§ EXERCISE GOAL:
Reproduce, exactly and in full, the lines from the one with "This screenshot has height=515, width=934." through the one with "the red heart" in the data below; drop pictures.
START THE INPUT
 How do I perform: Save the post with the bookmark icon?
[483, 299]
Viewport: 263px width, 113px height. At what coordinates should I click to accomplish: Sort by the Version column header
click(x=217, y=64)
END THE INPUT
START THE INPUT
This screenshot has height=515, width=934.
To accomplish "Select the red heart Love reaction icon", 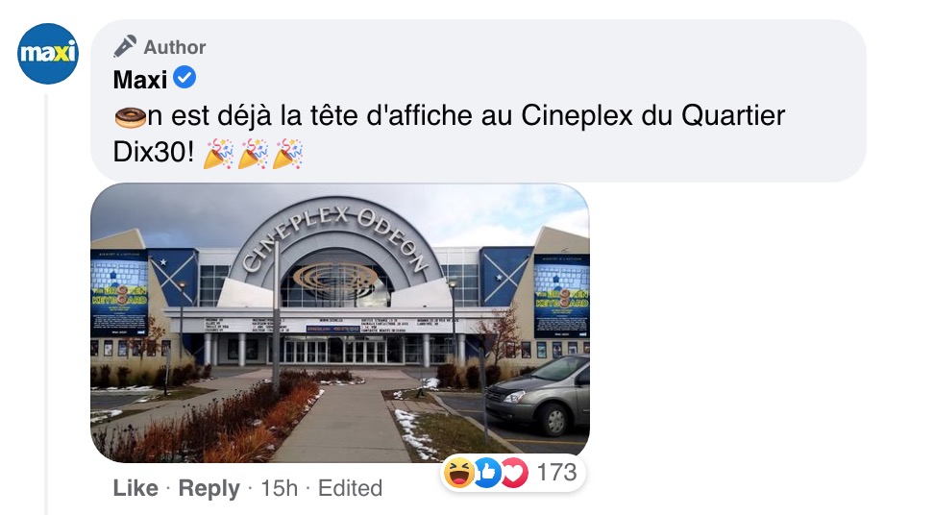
END THE INPUT
§ EXPECTED OUTPUT:
This screenshot has height=515, width=934.
To accomplish "Select the red heart Love reaction icon", 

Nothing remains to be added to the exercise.